Photo: Mint Images/Tim Robbins/Getty Images

Today, Save the Children released their 16th annual State of the World’s Mothers (SotWM) report. It includes the group’s 2015 Mothers Index Rank, which uses five indicators to score countries around the world from safest (Norway) to most dangerous (Somalia) for mothers and their children. The U.S., which has a notoriously high maternal mortality rate, slid two positions, coming in 33rd and performing worse than any developed country in the world in maternal health.

For the first time in history, more than half of the world’s population lives in cities. “Many impoverished mothers move to cities thinking they’ll have better access to food, clean water, and education, but that’s not what they find,” Kathryn Bolles, the senior director of emergency health and nutrition at Save the Children, told the Cut. According to the SotWM report, the urban poor in developing countries are often as bad off (if not worse) than the average rural family; many rural families that move to urban areas to escape poverty face more extreme hardship in cities. With slums sprouting up next to shopping malls and skyscrapers abutting shantytowns, cities are increasingly divided. In most developing countries, the poorest urban children are more than twice as likely to die than their rich counterparts. In some countries, they’re five times more likely to die.

While the numbers of mothers, infants, and children dying in developing countries is higher than it is in developed nations, the issues are global. In the U.S., which Bolles called “terrible” when it comes to maternity care and infant health, the kind of extremes expected of poor countries abound. Infants in Washington, D.C.’s Ward 8, where half of all kids live in poverty, were ten times more likely to die than infants born in Ward 3, the wealthiest part of the city. Race plays a major factor: In many U.S. cities, women of color are much more likely to face complications during birth and experience infant mortality than their white counterparts.

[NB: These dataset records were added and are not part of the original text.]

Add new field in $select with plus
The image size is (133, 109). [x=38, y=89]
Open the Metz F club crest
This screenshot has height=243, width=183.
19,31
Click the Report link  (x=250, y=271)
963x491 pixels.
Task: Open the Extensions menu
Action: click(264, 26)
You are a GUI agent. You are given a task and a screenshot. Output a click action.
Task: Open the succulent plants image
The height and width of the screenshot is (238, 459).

Across the globe, universal health care, clean water, and better sanitation would certainly help mothers and their children. Cambodia, the Philippines, Indonesia, Egypt, and Ethiopia have made major gains by investing in accessible health care, funding outreach and community trainings, improving quality-of-life issues in slums, and building more public hospitals. At one such public hospital in Addis Ababa, one elderly woman tending her newly born grandchild said people used to worry when a woman got pregnant because so many died, but now there’s less fear.

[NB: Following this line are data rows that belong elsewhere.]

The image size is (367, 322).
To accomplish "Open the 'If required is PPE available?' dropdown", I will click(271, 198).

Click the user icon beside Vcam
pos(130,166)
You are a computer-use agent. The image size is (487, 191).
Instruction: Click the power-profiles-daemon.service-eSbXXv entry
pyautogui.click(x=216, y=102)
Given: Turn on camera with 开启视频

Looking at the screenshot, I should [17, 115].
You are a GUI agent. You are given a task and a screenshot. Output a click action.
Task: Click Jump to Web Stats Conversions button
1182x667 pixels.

Except for Haiti, the ten lowest ranking countries are in Africa. Bolles recently traveled to Somalia, the lowest ranking country, where one in eight children die before they turn 5 and one in 18 women die of pregnancy-related complications. “Somalis repeatedly told me that what they needed most is help for their mothers,” Bolles said. “Despite lack of clean water and food, despite violence and instability, they repeatedly spoke of the mothers, the women in the tarps around them that bleed to death in childbirth.”